For the most effective boards, Gonski favours not only diversity of thought, but independence of thought too. As such, he believes the industry funds opposed to being forced to adopt one-third independents should seek out the positives of such a governance shift.

“We should be seeking to attract the best people for the job rather than worrying about who they represent,” he says.

He defines good independents as people who are highly skilled and independent of thought, and believes there are “tonnes” of good potential independents available for industry funds.

“An independent person does not have to be someone against you; in fact, I would argue that somebody is not independent if they are violently opposed to what you are doing,” he says. “You should never be scared of them and you should assume they will do the right thing for the whole fund.”

He also believes that while many directors who represent employer or employee bodies could be truly independent of mind, the best person for such a role is an independent director.

“If you are a representative it is very hard to keep your independence of mind, because if you are doing your conflict to represent and to be independent. It is much easier for a person to have independence of mind where they genuinely are independent.”

On the less controversial topic of digital know-how on boards, Gonski believes that if such experts do not have the all-round knowledge to serve on a board, then their place belongs on a sub-committee.

Using this approach, the ANZ Bank has a technology committee, and the University of New South Wales has accountants sitting on its audit committee.

“One day, if they are generalists, they may come on the council, but to begin with that is where they should make their mark,” he says.


Pay, and the world

Gonski urges boards to take a nuanced approach to paying their senior executives, as salary itself is often not the key motivator for the sort of individuals you may want or need in your business.

“Some people are motivated solely by money, but a more balanced human looks at more than just money.”

He suggests that for some senior executives, the opportunity to take extra time off, to have a prominent role as a spokesperson, or to have a particular title could be a bigger lure than a large salary.

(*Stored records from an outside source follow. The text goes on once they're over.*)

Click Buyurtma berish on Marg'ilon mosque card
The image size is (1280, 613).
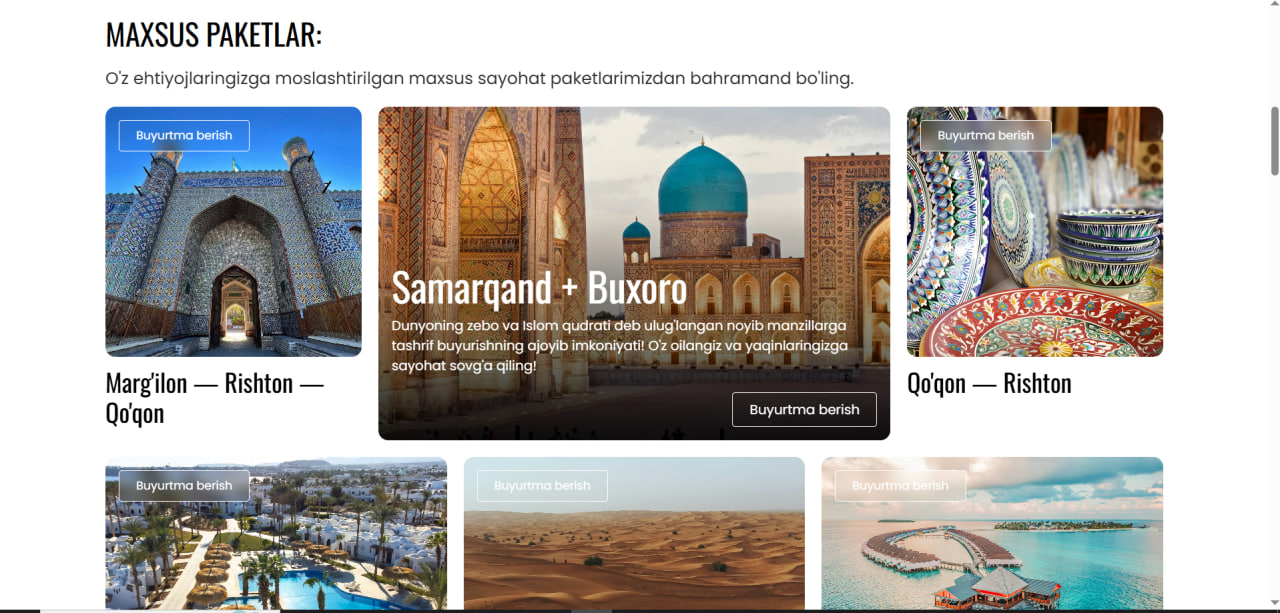184,135
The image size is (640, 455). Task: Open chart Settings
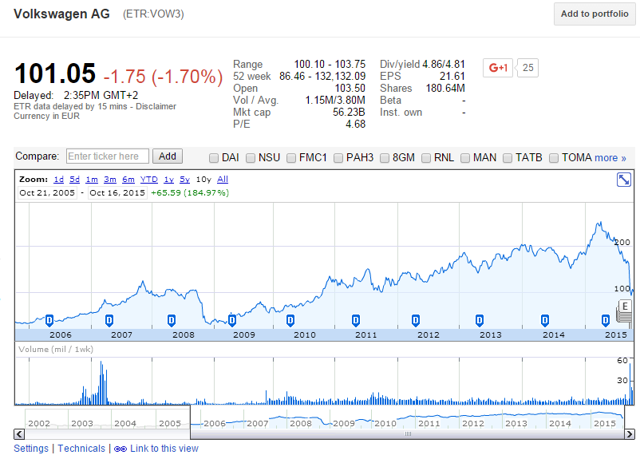(31, 449)
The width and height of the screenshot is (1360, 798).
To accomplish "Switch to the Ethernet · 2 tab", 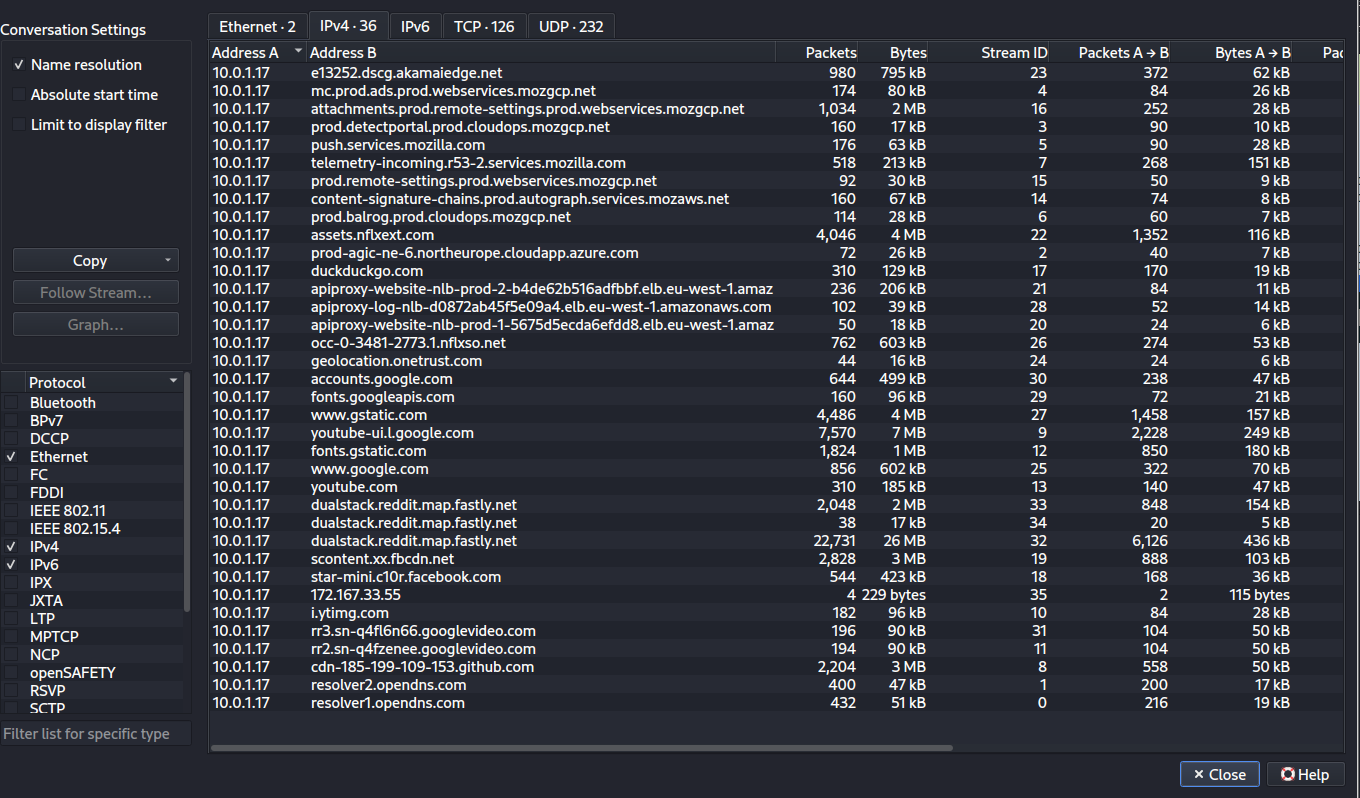I will (x=257, y=26).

“It is important for boards to understand what motivates people,” he says.

“Once they understand what motivates the particular person and work out what they are trying to motivate them towards, then they should try and do that.”


Climate change

The overwhelming evidence that the global temperature is rising has led many industry funds to limit their exposure to fossil fuels, most publicly in the case of HESTA, which in September 2014 said it would progressively limit investments in thermal coal.

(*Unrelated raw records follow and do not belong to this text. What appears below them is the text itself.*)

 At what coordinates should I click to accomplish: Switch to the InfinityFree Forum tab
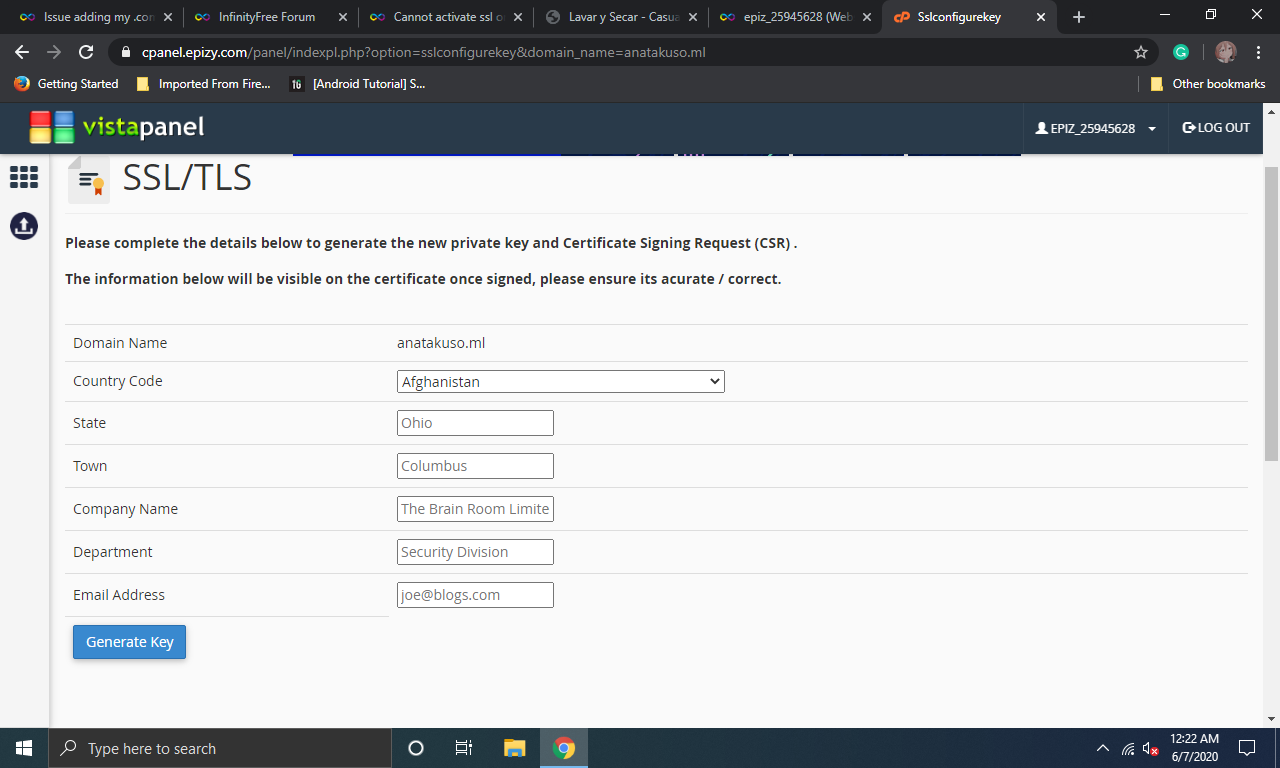click(x=268, y=17)
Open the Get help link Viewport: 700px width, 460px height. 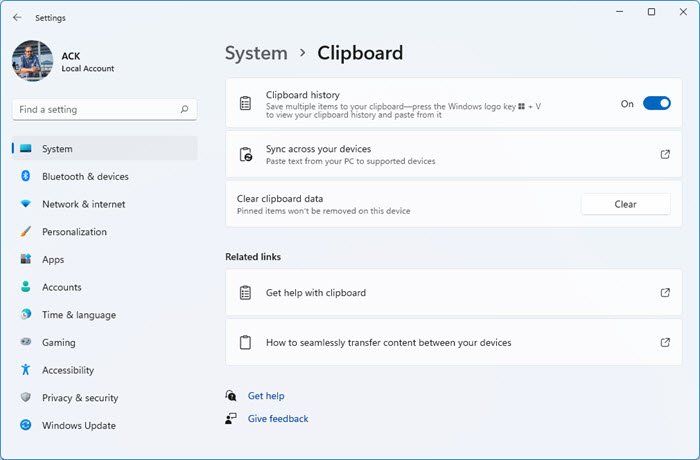click(266, 396)
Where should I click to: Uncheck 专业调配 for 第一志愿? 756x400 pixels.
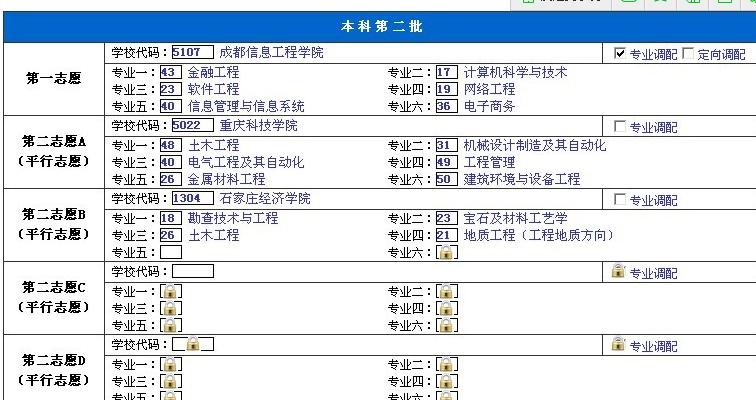[620, 54]
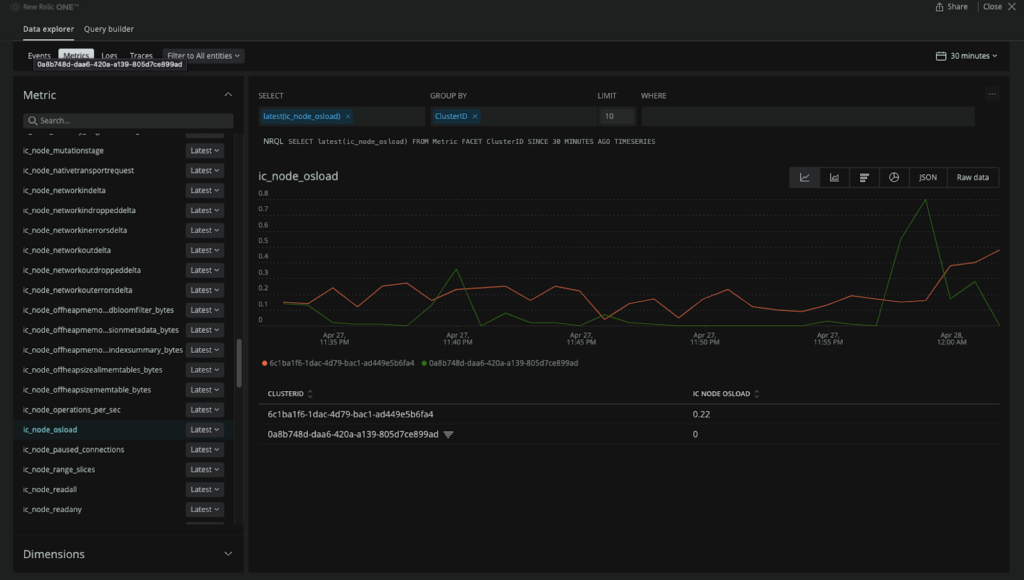Open the Traces data type tab
Image resolution: width=1024 pixels, height=580 pixels.
(141, 56)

While Gonski does not deny the evidence on climate change, he cautiously phrases his response to how boards should tackle climate change issues.

He recommends that boards be open and talk about the threat and the issue of sustainability, but accept that there are not any right or wrong answers and do not go for an extreme solution.

“Many people will write to super funds saying you should not be in fossil fuels,” he says.

“I would say they couldn’t be sure about that. The board is charged with working out what to do, it is up to them. The best thing to do is [for the board to] get themselves educated on the risks and concerns.”

He sees action as being measured by the board trying to understand what their organisation’s footprint is, and to come to a determination of what they feel is right for their fund.

He emphasises: “Often extreme solutions are not right, but on the other hand, ignoring it is not the right thing.”


Insourcing fund management

The growth in insourcing of investments in large superannuation funds has led to fear of boards and senior executives getting out of their depth, but Gonski is sanguine.

“If a fund is large enough and they have the expertise in-house it does not trouble me that they should invest directly,” he says. “The central question when you are sitting there as a trustee is: ‘Can you believe your staff can get the opportunities and know-how to use the opportunities to make money?’ If the answer is yes, it is fine.”

He adds that it would always be open to a board to recommend that a fund switch out of in-house management.